The required output is the lines below from the line containing "This screenshot has width=1312, height=921." to the line containing "Given: Click citation", inclusive, retyped exactly. No other lines belong in it.

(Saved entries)
=== Begin Enclosure ===
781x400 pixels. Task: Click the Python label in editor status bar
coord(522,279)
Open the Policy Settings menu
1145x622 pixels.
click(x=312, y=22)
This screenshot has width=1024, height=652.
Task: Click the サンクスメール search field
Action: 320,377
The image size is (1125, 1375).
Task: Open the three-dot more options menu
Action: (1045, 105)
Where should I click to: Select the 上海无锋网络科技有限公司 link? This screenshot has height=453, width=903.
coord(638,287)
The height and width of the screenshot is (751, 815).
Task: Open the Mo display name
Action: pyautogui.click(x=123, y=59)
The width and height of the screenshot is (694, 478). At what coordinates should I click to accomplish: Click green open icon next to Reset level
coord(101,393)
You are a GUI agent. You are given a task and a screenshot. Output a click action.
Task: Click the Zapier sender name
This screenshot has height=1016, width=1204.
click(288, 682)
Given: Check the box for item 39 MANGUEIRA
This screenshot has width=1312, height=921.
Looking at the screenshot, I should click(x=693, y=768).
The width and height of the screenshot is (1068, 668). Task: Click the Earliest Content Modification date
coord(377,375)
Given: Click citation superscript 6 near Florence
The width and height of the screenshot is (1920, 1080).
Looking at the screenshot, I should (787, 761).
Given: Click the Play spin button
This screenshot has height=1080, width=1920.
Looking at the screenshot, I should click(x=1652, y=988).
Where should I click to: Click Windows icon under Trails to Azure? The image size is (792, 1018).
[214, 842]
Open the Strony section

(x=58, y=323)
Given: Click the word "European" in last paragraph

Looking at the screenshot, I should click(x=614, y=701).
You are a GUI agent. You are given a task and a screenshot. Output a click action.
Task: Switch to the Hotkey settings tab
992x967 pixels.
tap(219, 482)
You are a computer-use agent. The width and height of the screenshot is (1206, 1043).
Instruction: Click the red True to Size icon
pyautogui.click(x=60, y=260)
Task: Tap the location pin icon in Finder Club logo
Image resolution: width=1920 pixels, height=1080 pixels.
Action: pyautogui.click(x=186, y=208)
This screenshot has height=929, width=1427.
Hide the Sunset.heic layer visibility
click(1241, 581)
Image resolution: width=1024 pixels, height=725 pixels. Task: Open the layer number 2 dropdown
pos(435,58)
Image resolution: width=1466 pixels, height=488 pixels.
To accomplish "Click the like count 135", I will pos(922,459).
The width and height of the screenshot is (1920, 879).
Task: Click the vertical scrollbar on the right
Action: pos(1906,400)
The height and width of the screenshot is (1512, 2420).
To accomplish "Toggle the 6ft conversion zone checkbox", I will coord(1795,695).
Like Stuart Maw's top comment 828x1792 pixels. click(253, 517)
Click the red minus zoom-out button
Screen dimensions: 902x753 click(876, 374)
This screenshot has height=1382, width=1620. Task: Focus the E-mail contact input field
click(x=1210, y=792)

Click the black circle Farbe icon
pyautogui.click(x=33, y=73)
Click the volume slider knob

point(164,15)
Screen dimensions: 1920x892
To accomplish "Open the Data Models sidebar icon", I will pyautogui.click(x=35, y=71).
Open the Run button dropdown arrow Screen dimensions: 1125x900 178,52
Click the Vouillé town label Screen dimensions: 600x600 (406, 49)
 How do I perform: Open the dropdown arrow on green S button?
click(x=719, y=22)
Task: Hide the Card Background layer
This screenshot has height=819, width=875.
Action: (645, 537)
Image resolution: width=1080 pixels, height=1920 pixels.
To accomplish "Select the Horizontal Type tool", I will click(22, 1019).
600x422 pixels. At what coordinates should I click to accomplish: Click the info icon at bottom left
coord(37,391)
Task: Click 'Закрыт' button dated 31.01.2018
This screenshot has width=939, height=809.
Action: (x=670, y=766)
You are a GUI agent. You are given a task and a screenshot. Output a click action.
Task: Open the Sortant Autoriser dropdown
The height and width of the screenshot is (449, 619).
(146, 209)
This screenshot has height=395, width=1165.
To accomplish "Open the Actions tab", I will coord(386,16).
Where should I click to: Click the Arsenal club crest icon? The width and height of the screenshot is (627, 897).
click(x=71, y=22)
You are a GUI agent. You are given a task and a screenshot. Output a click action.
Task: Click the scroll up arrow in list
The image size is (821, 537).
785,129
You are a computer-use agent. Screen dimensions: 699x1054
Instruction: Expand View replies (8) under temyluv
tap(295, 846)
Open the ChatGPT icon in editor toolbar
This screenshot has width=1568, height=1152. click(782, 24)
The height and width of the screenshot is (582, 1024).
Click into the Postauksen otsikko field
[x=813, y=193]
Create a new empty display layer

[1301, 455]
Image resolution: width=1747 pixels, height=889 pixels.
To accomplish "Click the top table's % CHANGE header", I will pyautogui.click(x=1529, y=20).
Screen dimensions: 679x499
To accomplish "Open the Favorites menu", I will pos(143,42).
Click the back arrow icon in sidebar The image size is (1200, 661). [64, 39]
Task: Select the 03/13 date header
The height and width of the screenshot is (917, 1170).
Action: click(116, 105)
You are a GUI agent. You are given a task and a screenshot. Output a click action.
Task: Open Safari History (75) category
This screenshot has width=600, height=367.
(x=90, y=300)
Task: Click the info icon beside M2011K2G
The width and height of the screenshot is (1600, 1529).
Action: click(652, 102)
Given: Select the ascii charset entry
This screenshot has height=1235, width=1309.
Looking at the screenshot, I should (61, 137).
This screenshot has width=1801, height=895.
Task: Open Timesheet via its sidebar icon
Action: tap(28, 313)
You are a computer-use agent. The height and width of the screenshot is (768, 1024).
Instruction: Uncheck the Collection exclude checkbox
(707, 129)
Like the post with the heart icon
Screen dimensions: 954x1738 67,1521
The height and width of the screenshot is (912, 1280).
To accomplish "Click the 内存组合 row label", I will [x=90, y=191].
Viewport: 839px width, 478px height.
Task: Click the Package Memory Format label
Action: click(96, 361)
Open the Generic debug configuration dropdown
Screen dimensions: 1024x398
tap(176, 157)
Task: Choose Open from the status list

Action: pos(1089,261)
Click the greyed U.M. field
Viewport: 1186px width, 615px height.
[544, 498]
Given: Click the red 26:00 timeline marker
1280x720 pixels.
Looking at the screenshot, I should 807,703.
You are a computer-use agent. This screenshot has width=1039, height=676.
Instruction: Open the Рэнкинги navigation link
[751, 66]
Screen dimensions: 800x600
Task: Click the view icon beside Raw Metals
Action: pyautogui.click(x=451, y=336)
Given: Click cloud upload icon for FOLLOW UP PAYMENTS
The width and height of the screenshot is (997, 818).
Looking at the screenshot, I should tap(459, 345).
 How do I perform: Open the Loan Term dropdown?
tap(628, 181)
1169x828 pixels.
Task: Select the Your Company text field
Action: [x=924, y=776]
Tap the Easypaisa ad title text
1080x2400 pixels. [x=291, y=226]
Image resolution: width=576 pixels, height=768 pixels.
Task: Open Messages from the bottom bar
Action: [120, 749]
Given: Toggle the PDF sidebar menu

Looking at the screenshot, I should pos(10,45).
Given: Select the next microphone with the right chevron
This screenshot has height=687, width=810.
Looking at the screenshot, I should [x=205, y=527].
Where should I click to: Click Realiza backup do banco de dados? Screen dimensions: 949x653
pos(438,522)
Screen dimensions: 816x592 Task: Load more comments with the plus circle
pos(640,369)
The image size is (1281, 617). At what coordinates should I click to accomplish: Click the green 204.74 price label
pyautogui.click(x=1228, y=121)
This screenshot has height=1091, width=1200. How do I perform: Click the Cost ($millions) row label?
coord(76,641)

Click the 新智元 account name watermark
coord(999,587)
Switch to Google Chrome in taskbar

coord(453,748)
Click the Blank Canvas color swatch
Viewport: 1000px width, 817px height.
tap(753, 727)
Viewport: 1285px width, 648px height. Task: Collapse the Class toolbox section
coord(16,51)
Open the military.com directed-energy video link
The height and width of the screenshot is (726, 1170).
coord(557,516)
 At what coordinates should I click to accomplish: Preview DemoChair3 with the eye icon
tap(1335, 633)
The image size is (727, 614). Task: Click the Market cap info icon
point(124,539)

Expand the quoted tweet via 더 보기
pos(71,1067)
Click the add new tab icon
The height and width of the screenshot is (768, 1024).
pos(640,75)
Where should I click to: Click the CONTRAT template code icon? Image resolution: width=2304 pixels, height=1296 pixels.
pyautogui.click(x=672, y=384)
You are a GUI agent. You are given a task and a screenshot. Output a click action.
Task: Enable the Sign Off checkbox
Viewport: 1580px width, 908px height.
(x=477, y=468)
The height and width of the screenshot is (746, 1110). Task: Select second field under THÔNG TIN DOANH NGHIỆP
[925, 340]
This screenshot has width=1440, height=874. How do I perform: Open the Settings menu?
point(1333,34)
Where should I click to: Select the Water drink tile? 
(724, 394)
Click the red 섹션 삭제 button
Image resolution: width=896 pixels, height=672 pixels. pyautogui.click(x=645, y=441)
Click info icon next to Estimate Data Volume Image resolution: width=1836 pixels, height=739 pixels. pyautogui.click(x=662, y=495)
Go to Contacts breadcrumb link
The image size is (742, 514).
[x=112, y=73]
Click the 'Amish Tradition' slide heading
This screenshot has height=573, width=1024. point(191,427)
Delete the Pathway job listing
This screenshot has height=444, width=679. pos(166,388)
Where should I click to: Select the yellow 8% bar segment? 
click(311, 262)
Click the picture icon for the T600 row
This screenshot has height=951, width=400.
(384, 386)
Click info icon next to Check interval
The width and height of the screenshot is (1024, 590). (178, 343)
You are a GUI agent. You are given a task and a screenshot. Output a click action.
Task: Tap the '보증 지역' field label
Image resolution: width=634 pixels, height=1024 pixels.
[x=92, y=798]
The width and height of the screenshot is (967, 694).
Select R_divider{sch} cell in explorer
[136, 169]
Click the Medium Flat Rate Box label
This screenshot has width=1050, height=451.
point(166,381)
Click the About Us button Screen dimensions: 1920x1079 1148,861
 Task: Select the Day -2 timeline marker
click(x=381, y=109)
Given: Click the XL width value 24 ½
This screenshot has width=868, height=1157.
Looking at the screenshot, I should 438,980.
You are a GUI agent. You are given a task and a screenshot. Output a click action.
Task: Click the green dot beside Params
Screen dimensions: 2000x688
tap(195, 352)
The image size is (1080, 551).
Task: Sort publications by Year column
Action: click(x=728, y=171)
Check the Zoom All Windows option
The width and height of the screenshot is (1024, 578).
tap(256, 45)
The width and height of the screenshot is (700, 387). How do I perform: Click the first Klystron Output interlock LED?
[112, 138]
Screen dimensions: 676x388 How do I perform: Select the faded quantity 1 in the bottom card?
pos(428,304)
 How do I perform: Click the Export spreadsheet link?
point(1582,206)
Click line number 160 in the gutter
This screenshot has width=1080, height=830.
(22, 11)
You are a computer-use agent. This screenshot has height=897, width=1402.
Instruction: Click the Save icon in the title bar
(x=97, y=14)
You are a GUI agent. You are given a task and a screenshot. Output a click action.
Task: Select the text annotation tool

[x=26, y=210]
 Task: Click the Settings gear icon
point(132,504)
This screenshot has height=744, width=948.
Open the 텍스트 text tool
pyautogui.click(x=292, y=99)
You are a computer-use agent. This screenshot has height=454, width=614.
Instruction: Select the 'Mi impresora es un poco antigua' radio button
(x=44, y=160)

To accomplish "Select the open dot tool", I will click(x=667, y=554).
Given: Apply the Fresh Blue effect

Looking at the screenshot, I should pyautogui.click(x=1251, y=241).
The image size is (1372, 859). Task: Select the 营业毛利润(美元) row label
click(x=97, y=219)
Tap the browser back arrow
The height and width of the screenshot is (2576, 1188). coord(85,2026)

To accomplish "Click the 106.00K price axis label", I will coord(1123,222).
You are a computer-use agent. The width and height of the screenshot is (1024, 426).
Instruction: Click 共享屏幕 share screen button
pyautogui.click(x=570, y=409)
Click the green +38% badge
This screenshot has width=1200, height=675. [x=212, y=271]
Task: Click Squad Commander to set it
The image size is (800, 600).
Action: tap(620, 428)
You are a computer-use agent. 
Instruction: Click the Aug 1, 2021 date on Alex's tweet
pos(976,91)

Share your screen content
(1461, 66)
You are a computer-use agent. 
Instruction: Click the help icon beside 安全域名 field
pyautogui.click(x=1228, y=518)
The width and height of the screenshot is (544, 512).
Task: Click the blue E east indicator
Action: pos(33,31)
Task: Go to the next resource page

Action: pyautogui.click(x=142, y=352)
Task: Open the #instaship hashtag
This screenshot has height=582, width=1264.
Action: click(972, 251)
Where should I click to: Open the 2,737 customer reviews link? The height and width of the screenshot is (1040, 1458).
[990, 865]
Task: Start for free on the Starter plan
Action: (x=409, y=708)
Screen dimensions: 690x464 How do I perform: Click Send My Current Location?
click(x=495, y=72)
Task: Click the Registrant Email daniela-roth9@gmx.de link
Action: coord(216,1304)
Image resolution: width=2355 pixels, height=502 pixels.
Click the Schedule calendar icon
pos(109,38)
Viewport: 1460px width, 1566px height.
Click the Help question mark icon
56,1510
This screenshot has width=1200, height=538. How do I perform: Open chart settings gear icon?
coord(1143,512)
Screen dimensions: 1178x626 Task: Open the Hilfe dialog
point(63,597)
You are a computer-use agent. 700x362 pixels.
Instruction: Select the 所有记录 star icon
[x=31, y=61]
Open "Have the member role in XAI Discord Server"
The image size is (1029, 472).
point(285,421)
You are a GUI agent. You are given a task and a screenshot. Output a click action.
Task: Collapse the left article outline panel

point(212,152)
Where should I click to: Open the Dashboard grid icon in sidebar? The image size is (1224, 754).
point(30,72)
=== End Enclosure ===
> **OUTPUT FOR THIS EXERCISE**
This screenshot has width=1312, height=921.
Looking at the screenshot, I should click(x=693, y=768).
The width and height of the screenshot is (1068, 668). Task: Click the Earliest Content Modification date
coord(377,375)
Given: Click citation superscript 6 near Florence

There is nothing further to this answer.